To his relief, he knocked on The Big Issue’s door, and this is his story.

I am from the Eastern Cape. I grew up with little money but loads of love. Staying in the Eastern Cape is hard. There are no jobs for people like me – people with little education and even less working experience. Many decide to leave in search of better, greener pastures, as they say.

I decided to move to Johannesburg first, because I thought that the City of Gold might have some opportunities for me. Unfortunately I couldn’t survive over there. I decided to come to Cape Town after I had been struggling to find a job. My luck soon changed. I started working at a shopping centre and it helped me so much. More than anything, it gave me confidence.

“When I lost my job, I was determined not to sit at home. I have two kids, so I have to make money to support them”

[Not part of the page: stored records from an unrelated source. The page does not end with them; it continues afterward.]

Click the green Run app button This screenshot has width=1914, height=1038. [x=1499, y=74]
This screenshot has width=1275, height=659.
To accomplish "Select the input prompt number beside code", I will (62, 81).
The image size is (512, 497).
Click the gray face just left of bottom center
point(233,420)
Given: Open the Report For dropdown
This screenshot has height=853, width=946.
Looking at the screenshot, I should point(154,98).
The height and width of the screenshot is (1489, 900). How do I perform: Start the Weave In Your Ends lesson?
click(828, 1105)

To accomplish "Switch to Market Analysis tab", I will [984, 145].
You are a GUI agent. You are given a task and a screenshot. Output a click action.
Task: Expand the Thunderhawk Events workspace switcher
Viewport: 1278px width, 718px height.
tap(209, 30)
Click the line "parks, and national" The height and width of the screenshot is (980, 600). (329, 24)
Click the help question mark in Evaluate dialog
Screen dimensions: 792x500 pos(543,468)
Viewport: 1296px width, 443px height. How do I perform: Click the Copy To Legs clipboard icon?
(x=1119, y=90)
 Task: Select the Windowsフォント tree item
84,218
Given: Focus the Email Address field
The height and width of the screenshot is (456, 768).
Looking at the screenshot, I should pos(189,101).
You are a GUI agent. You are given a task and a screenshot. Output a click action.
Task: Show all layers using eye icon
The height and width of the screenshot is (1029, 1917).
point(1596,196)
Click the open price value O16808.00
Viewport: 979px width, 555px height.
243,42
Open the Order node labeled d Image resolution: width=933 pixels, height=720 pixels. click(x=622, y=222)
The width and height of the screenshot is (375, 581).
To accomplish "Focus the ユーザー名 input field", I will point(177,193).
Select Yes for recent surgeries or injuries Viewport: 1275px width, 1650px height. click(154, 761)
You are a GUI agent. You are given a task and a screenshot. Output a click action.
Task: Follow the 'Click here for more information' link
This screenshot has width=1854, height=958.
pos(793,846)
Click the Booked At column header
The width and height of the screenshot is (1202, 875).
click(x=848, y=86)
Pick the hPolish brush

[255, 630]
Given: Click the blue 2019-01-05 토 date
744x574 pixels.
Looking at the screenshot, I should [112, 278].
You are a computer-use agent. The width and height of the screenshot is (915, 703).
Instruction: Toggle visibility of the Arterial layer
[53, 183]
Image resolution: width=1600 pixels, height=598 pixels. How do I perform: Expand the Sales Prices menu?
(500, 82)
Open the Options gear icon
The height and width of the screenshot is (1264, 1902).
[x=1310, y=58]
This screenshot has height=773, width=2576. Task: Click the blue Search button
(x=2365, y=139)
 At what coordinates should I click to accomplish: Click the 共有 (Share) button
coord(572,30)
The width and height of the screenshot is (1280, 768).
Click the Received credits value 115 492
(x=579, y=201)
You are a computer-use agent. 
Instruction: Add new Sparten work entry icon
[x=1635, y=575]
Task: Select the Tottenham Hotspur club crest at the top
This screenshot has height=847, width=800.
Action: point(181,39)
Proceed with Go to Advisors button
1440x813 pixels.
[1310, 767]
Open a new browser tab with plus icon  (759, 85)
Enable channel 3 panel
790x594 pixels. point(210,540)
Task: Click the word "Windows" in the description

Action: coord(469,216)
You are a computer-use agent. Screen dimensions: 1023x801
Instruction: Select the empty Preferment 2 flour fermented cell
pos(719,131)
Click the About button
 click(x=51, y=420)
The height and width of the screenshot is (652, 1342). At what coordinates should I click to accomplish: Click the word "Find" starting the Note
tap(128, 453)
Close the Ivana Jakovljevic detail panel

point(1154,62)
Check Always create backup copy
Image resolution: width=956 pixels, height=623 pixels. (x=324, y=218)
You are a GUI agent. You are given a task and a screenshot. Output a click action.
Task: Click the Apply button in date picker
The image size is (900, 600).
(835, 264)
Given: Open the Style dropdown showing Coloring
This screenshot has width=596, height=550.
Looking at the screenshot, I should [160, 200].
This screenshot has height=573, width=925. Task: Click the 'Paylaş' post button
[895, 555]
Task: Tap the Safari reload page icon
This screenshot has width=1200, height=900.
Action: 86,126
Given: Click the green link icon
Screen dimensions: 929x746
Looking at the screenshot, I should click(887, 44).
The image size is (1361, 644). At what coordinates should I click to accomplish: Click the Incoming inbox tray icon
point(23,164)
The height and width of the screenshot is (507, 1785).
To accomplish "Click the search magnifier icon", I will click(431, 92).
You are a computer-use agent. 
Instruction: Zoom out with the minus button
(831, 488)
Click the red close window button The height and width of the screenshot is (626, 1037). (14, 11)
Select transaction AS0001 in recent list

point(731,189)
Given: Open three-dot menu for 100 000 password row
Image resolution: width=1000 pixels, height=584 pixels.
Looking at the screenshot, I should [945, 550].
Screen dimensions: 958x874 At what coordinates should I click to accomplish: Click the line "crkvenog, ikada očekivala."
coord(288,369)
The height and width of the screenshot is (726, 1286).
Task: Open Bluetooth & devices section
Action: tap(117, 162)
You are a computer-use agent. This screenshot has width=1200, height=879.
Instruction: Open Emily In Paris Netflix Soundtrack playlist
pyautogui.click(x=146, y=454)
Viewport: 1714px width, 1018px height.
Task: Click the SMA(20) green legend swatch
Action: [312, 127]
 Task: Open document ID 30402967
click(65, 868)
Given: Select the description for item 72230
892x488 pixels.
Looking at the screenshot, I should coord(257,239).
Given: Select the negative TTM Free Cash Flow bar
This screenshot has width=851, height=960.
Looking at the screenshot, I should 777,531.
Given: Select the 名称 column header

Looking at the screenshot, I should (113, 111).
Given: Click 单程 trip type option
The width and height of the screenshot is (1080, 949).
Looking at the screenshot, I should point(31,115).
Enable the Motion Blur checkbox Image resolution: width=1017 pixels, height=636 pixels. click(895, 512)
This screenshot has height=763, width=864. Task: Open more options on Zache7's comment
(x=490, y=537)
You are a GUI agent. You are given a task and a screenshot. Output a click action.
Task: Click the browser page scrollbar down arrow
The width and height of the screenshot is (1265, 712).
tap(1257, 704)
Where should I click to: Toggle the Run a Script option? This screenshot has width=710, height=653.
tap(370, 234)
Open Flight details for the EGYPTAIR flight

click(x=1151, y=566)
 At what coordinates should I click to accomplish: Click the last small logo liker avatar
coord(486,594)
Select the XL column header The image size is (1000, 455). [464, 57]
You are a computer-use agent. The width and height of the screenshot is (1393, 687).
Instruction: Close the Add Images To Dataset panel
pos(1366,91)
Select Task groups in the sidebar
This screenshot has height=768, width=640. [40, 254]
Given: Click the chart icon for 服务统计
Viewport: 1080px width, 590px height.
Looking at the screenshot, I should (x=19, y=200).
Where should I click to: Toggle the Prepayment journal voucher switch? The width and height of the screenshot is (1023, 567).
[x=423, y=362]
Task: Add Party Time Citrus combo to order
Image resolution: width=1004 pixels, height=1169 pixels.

When I lost my job at the shopping centre, I was determined not to sit at home. I have two kids, so I have to make money to support them. I swallowed my pride and went looking for a job door-to-door. It was a blessing to come across The Big Issue.

Selling the magazine doesn’t come naturally to me. I am a shy person and find it difficult to speak to strangers. It hasn’t been easy, but I am coping and learning new skills every day. The thing that has helped me most during this time has been The Big Issue staff and my fellow vendors. We have a family atmosphere and I don’t feel like
I need to compete. I think that we understand each other’s struggles so we stick together.

I’d like to thank all of the customers for their support, and I would like to encourage people to support me as I am still growing. My dream is to learn a new skill and to use it to better my life and the lives of my children.